Pero al entrar la segunda estrofa comprendemos que ese yo poético se complejiza con el hacer
“descifrador” de la poesía. Este acto de descifrar el dolor, no aclara su significado, sino que lo
vuelve múltiple. El dolor transmuta en múltiples voces que anuncian la cercanía de la muerte.
¿De quién son estás voces? ¿Son acaso las voces múltiples de los yoes poéticos? ¿O son las
voces de la poesía? ¿Hay acaso diferencia entre yo poético y poesía? Pareciera que el yo poético
se desdobla en poesía, en un ser femenino que será la única compañera de este yo. Así la voz
poética y poema son una unidad que se acompaña y se atormenta. El yo poético parece entrever
o exponer que sólo existe en el lenguaje. No es un cuerpo, es un cuerpo poético, que, en un
acto ritual de sacrificio, una voz de la muerte.

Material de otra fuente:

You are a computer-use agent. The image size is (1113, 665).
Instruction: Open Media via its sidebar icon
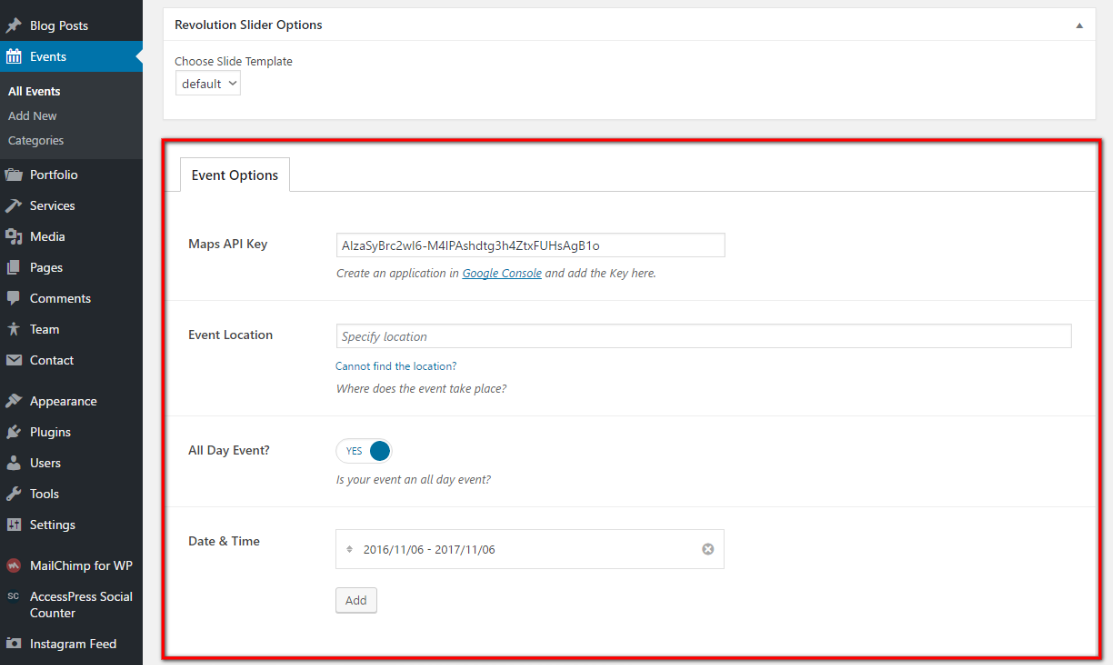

En el poema Amarrado el yo poético continua con la evocación de la condena y el encierro y


su relación con la palabra. Sueña el analfabetismo como posible libertad y la rechaza. Escoge
voluntariamente el padecimiento de la palabra y relaciona la palabra con el pensamiento, con
el cielo y el espíritu.
“Amarrado
¿Quién fuera otro libre

pero analfabeto? no

y no lo quiero

Prefiero padecer con las palabras
padecer pensando
a estar amarrado a un placer
sin el cielo del espíritu.”8

Así, el mundo espiritual en los poemas de Jattin parece referir al mundo del lenguaje y la
creación poética, es la manera de alcanzar este cielo. Sólo a través de la condena y el sacrificio
de la poesía, el yo encuentra una trascendencia. Vuelve un eco del cristianismo, Jesús en la
cruz da su vida por la humanidad. Aquí el yo poético, amarrado a la palabra, se sacrifica por sí
mismo, por su enunciación dolorosa en la poesía.

7 Ibíd. Pág. 106.


8 Ibíd. Pág. 154
A lo largo de estos cinco poemas podemos trazar un hilo conductor, hay una poética común en
estos poemas de Jattin. Se trata de una poética donde el yo habita el poema en una permanente
tensión entre la trascendencia y la soledad. Esta tensión no se resuelve con el poema, ni en el
poema. Tan solo se desnuda. Y es en esta tensión que quedamos suspendidos como lectores,
sintiendo la belleza y la tristeza en simultaneo. Podemos sentir una comunión con el universo
del poema y al mismo tiempo sentir su profunda soledad. Somos así, mientras lo leemos, un
tal Raúl Gómez Jattin, que sin embargo es Nadie.